# [SOURCE DATA]
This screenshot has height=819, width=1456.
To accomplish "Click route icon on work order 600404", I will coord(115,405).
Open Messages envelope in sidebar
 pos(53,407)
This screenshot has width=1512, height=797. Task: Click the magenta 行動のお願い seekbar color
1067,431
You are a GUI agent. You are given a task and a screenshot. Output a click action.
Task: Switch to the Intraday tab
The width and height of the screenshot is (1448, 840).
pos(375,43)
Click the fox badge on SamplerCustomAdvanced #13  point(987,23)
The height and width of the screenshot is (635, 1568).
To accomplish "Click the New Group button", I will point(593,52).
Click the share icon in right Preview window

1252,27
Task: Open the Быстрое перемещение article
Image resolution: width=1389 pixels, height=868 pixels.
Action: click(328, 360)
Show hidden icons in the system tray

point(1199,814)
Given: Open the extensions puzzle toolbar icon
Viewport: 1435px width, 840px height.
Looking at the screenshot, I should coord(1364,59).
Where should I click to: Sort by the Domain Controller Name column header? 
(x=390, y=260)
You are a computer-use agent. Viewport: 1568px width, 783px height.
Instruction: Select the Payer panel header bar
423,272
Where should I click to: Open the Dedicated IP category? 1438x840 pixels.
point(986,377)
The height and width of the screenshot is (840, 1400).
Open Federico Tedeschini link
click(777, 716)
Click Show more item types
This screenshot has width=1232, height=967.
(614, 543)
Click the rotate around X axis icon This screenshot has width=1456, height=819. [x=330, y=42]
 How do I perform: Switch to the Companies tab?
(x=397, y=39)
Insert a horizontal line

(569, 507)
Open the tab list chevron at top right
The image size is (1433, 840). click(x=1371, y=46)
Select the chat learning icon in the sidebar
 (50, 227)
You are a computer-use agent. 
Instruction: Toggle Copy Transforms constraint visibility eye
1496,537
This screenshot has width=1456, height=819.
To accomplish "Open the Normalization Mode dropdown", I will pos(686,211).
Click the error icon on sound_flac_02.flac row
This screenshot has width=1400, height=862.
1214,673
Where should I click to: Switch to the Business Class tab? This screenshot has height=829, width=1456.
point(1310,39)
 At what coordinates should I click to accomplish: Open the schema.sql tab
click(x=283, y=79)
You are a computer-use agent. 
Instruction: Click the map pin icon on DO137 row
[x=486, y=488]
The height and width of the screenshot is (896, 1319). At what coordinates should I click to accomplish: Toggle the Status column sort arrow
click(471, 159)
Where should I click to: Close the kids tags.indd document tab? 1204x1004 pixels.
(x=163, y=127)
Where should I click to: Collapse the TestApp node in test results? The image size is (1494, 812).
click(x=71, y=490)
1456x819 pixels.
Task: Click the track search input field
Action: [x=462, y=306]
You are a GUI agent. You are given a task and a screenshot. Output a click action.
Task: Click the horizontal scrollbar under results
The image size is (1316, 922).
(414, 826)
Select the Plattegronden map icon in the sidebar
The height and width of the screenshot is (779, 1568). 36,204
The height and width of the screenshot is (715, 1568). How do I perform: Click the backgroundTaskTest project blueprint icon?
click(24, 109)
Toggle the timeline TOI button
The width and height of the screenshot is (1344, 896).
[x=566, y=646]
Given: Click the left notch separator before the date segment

# [REQUIRED ACTION]
Your output should match the records above word for word.

# [RESULT]
This screenshot has height=819, width=1456.
To accomplish "Click route icon on work order 600404", I will coord(115,405).
Open Messages envelope in sidebar
 pos(53,407)
This screenshot has width=1512, height=797. Task: Click the magenta 行動のお願い seekbar color
1067,431
You are a GUI agent. You are given a task and a screenshot. Output a click action.
Task: Switch to the Intraday tab
The width and height of the screenshot is (1448, 840).
pos(375,43)
Click the fox badge on SamplerCustomAdvanced #13  point(987,23)
The height and width of the screenshot is (635, 1568).
To accomplish "Click the New Group button", I will point(593,52).
Click the share icon in right Preview window

1252,27
Task: Open the Быстрое перемещение article
Image resolution: width=1389 pixels, height=868 pixels.
Action: click(328, 360)
Show hidden icons in the system tray

point(1199,814)
Given: Open the extensions puzzle toolbar icon
Viewport: 1435px width, 840px height.
Looking at the screenshot, I should coord(1364,59).
Where should I click to: Sort by the Domain Controller Name column header? 
(x=390, y=260)
You are a computer-use agent. Viewport: 1568px width, 783px height.
Instruction: Select the Payer panel header bar
423,272
Where should I click to: Open the Dedicated IP category? 1438x840 pixels.
point(986,377)
The height and width of the screenshot is (840, 1400).
Open Federico Tedeschini link
click(777, 716)
Click Show more item types
This screenshot has width=1232, height=967.
(614, 543)
Click the rotate around X axis icon This screenshot has width=1456, height=819. [x=330, y=42]
 How do I perform: Switch to the Companies tab?
(x=397, y=39)
Insert a horizontal line

(569, 507)
Open the tab list chevron at top right
The image size is (1433, 840). click(x=1371, y=46)
Select the chat learning icon in the sidebar
 (50, 227)
You are a computer-use agent. 
Instruction: Toggle Copy Transforms constraint visibility eye
1496,537
This screenshot has width=1456, height=819.
To accomplish "Open the Normalization Mode dropdown", I will pos(686,211).
Click the error icon on sound_flac_02.flac row
This screenshot has width=1400, height=862.
1214,673
Where should I click to: Switch to the Business Class tab? This screenshot has height=829, width=1456.
point(1310,39)
 At what coordinates should I click to accomplish: Open the schema.sql tab
click(x=283, y=79)
You are a computer-use agent. 
Instruction: Click the map pin icon on DO137 row
[x=486, y=488]
The height and width of the screenshot is (896, 1319). At what coordinates should I click to accomplish: Toggle the Status column sort arrow
click(471, 159)
Where should I click to: Close the kids tags.indd document tab? 1204x1004 pixels.
(x=163, y=127)
Where should I click to: Collapse the TestApp node in test results? The image size is (1494, 812).
click(x=71, y=490)
1456x819 pixels.
Task: Click the track search input field
Action: [x=462, y=306]
You are a GUI agent. You are given a task and a screenshot. Output a click action.
Task: Click the horizontal scrollbar under results
The image size is (1316, 922).
(414, 826)
Select the Plattegronden map icon in the sidebar
The height and width of the screenshot is (779, 1568). 36,204
The height and width of the screenshot is (715, 1568). How do I perform: Click the backgroundTaskTest project blueprint icon?
click(24, 109)
Toggle the timeline TOI button
The width and height of the screenshot is (1344, 896).
[x=566, y=646]
Given: Click the left notch separator before the date segment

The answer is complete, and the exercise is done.